De la misma manera en que no le hallo sentido a viajar por viajar, no me gusta hacer pareja con alguien sólo por hacer pareja, por estar enamorados o por romanticismo.
De la misma manera en que los lugares se me hacen carne de mí cuando dejo mi cuerpo y mi alma en lo que hago allí, una relación con una persona me hace quien soy, cuatro baldes de agua y un paquete de sales y un pequeño Dios de vida, cuando hacemos algo juntos que justifica nuestras vidas.
Habremos sido pareja en la aventura, sin darnos cuenta.
Luego está el modo chino: casarse con la persona más conveniente, sabiendo que esa unión vacía propiciará una vida llena de dicha, porque lo vacío atrae la plenitud.
Hace unos años tuve un encuentro con Shen Hong, una parienta mía. Trataron de explicarme qué tipo de relación genealógica había entre nosotros, que incluso tenía un nombre, pero era un intríngulis matemático que llevaba demasiado tiempo comprender.
Era una viuda de menos de 40 años. Era hermosa.
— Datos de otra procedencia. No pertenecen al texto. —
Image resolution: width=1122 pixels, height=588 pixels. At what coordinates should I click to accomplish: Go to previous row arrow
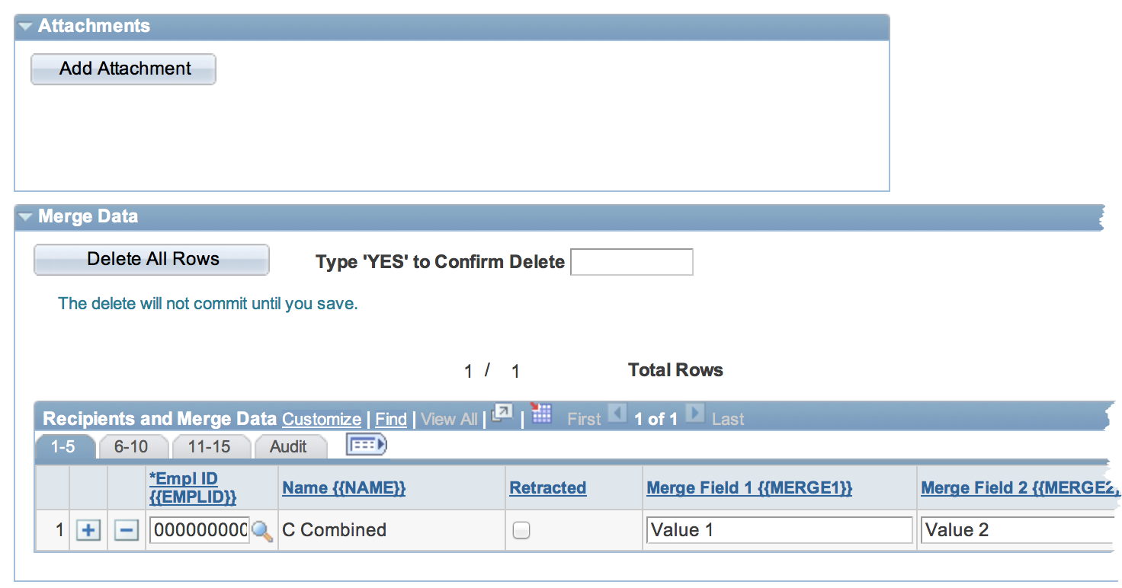617,414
El marido de su hermana fue el encargado de la familia de empujarnos uno hacia el otro para que formáramos una pareja.
Yo me entregué lo que se puede entregar un marinero a quien su barco lo espera en el mar, y Shen Hong resultó ser tan fascinante que consiguió hacer que me olvidara del barco. Me enamoré perdidamente. Era una chica que estaba siempre alegre y tranquila, que era más feliz que yo dándomelo todo, que no me traía el mínimo problema; era sagaz y todo le causaba gracia y era sensible, y estaba asombrada por mi vida, y quería saber más y más de mí, y lloraba con mis historias y estaba enamorada de mi cuerpo. Entregaba su vida a la relación conmigo, sin miramientos, sin guardarse nada, desnuda como llegó al mundo, poniendo en nosotros todo su pasado y todo su futuro.
Pero un día sucedió algo. Una tarde cualquiera escuché un ruido insoportablemente repugnante cerca de mí. Estábamos en una reunión de nuestra familia china, en un salón no muy grande. Observé que nadie le prestó atención al ruido. Me di vuelta para ver de dónde venía y era mi prometida, que estaba amasando un gargajo desde el fondo de su pecho, con la boca abierta y haciendo un gesto increíblemente inmundo con toda su cara. Largamente hizo eso, sin decoro, abiertamente, sin sentir la mínima vergüenza. Al fin, apenas inclinada sobre un tacho de basura, largó lentamente una larga escupida, viscosa, verde, glaseada. Escuché cuando pegó contra algo que había dentro del tacho.
Quizás lo que me sucedió era que escuchaba la sirena del barco llamándome a bordo, pero en esa escupida se concentró todo lo que esa chica tenía de extraño indigerible para mí. ¿Cómo podía estar toda la vida con alguien que hacía naturalmente algo así?
Sin embargo, mi padre chino y mi madre argentina construyeron una buena y larga vida juntos.
En fin, creo que no hay recetas para ningún asunto humano, por más que algunas fórmulas hagan sonar cascabeles y resulten irresistibles.